▸ WORK ITEM
Nothing is to be left out: repeat every entry exactly as given.

[Records from a data collection]

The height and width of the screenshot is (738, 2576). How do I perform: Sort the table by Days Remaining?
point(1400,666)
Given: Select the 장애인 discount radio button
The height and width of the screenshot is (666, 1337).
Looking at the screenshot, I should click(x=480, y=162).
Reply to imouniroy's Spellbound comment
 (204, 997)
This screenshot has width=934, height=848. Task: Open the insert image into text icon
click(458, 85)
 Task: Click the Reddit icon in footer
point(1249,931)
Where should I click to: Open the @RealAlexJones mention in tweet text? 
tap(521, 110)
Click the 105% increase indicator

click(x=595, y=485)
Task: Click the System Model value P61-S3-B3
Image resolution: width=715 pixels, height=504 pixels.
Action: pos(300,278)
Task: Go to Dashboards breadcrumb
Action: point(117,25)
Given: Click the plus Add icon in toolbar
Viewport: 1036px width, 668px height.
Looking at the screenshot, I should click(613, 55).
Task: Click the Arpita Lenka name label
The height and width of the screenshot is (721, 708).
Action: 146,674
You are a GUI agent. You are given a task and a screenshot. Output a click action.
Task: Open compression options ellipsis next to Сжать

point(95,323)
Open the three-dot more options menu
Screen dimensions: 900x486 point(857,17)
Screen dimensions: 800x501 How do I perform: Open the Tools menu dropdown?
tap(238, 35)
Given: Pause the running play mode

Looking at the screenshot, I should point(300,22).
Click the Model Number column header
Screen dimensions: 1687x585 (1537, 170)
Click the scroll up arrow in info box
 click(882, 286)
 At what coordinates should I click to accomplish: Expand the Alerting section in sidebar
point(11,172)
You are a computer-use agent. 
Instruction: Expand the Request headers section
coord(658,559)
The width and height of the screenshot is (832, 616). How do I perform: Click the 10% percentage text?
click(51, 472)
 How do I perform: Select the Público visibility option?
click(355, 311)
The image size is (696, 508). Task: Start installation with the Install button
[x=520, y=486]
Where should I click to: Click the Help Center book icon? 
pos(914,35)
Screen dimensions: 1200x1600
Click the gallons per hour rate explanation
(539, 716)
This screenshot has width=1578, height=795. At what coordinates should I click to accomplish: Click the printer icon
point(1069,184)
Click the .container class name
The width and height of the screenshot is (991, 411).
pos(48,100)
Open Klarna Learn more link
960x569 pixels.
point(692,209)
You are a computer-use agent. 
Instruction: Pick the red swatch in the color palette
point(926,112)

▸ SOLUTION FOR THIS EXERCISE
The height and width of the screenshot is (738, 2576). How do I perform: Sort the table by Days Remaining?
point(1400,666)
Given: Select the 장애인 discount radio button
The height and width of the screenshot is (666, 1337).
Looking at the screenshot, I should click(x=480, y=162).
Reply to imouniroy's Spellbound comment
 (204, 997)
This screenshot has width=934, height=848. Task: Open the insert image into text icon
click(458, 85)
 Task: Click the Reddit icon in footer
point(1249,931)
Where should I click to: Open the @RealAlexJones mention in tweet text? 
tap(521, 110)
Click the 105% increase indicator

click(x=595, y=485)
Task: Click the System Model value P61-S3-B3
Image resolution: width=715 pixels, height=504 pixels.
Action: pos(300,278)
Task: Go to Dashboards breadcrumb
Action: point(117,25)
Given: Click the plus Add icon in toolbar
Viewport: 1036px width, 668px height.
Looking at the screenshot, I should click(613, 55).
Task: Click the Arpita Lenka name label
The height and width of the screenshot is (721, 708).
Action: 146,674
You are a GUI agent. You are given a task and a screenshot. Output a click action.
Task: Open compression options ellipsis next to Сжать

point(95,323)
Open the three-dot more options menu
Screen dimensions: 900x486 point(857,17)
Screen dimensions: 800x501 How do I perform: Open the Tools menu dropdown?
tap(238, 35)
Given: Pause the running play mode

Looking at the screenshot, I should point(300,22).
Click the Model Number column header
Screen dimensions: 1687x585 (1537, 170)
Click the scroll up arrow in info box
 click(882, 286)
 At what coordinates should I click to accomplish: Expand the Alerting section in sidebar
point(11,172)
You are a computer-use agent. 
Instruction: Expand the Request headers section
coord(658,559)
The width and height of the screenshot is (832, 616). How do I perform: Click the 10% percentage text?
click(51, 472)
 How do I perform: Select the Público visibility option?
click(355, 311)
The image size is (696, 508). Task: Start installation with the Install button
[x=520, y=486]
Where should I click to: Click the Help Center book icon? 
pos(914,35)
Screen dimensions: 1200x1600
Click the gallons per hour rate explanation
(539, 716)
This screenshot has width=1578, height=795. At what coordinates should I click to accomplish: Click the printer icon
point(1069,184)
Click the .container class name
The width and height of the screenshot is (991, 411).
pos(48,100)
Open Klarna Learn more link
960x569 pixels.
point(692,209)
You are a computer-use agent. 
Instruction: Pick the red swatch in the color palette
point(926,112)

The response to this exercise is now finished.